◆ Activity:
Using the entries that follow, transcribe only the lines from the line with "Open the first Greyscale colour map dropdown" to the line with "Screen dimensions: 586x403", both included, exactly as they stand and without pictures.

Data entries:
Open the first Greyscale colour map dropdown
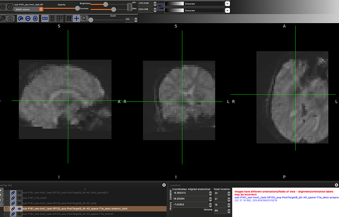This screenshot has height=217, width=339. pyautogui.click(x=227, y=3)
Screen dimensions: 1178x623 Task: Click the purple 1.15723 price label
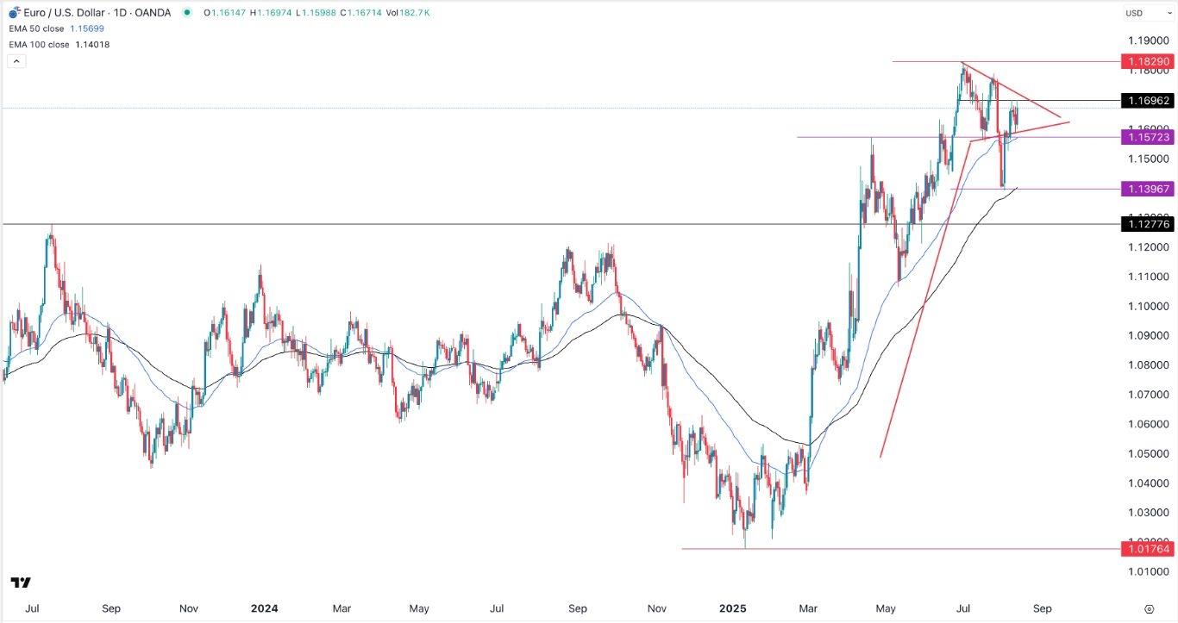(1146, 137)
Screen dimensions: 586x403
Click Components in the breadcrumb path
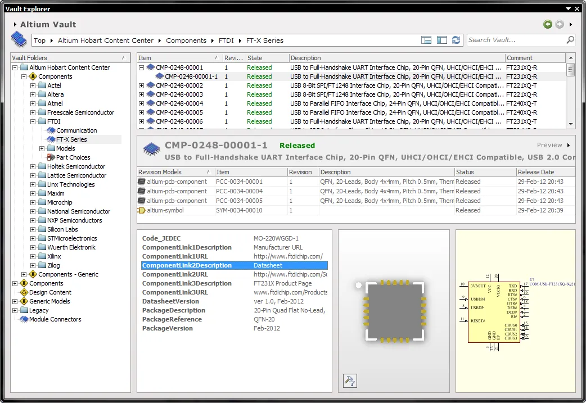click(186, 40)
* * *
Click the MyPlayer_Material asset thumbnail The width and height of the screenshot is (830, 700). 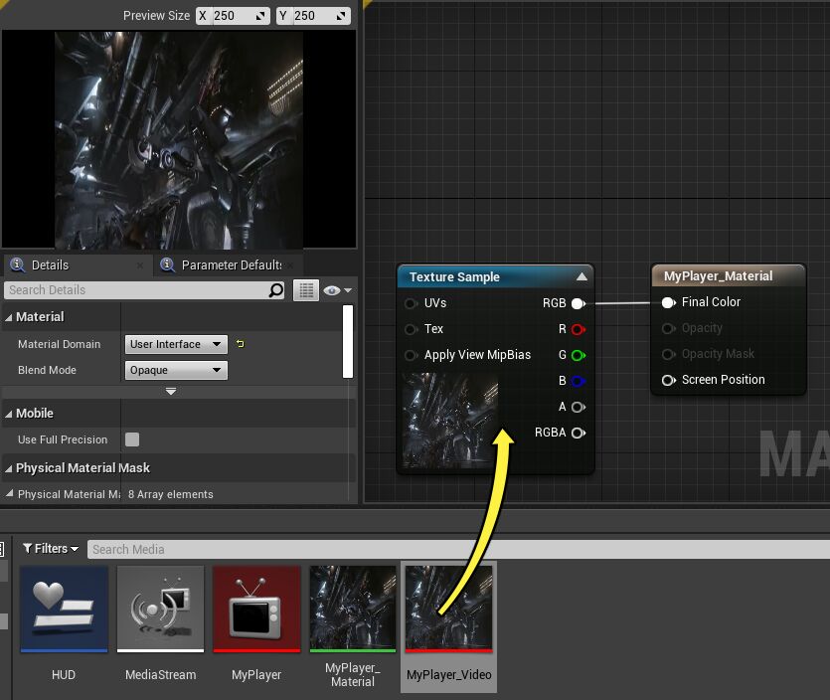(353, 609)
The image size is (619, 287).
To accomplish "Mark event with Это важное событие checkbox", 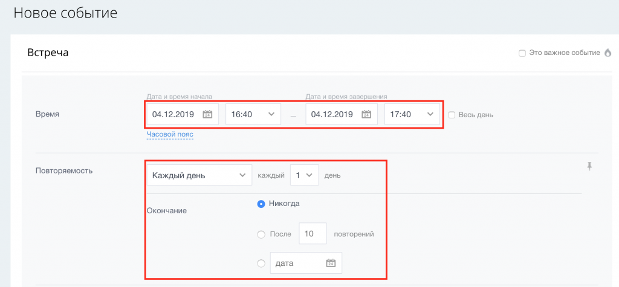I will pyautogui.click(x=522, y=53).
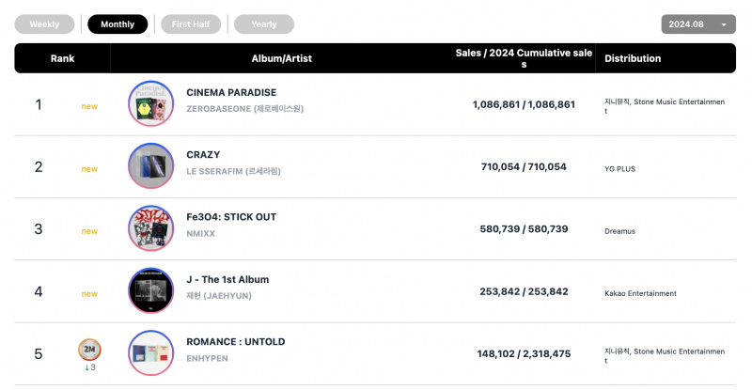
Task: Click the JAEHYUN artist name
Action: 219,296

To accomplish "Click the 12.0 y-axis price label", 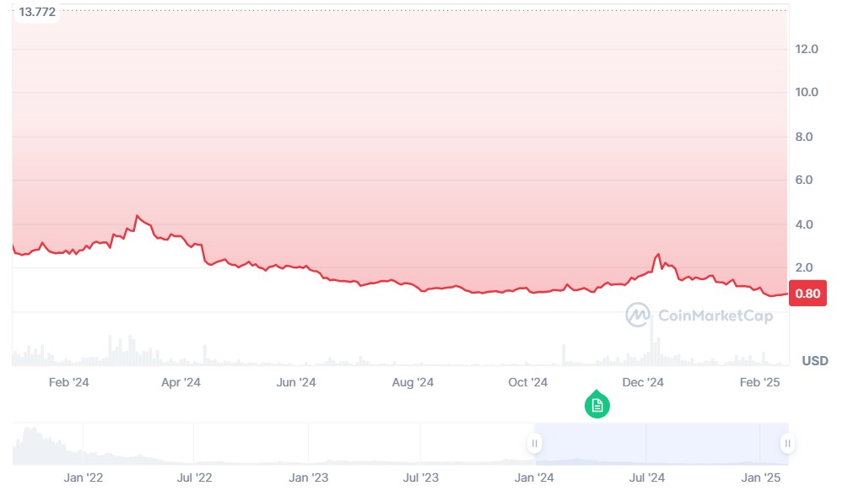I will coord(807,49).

◆ Task solution:
Open the first Greyscale colour map dropdown
This screenshot has height=217, width=339. pyautogui.click(x=227, y=3)
Screen dimensions: 1178x623 Task: Click the purple 1.15723 price label
(1146, 137)
Screen dimensions: 586x403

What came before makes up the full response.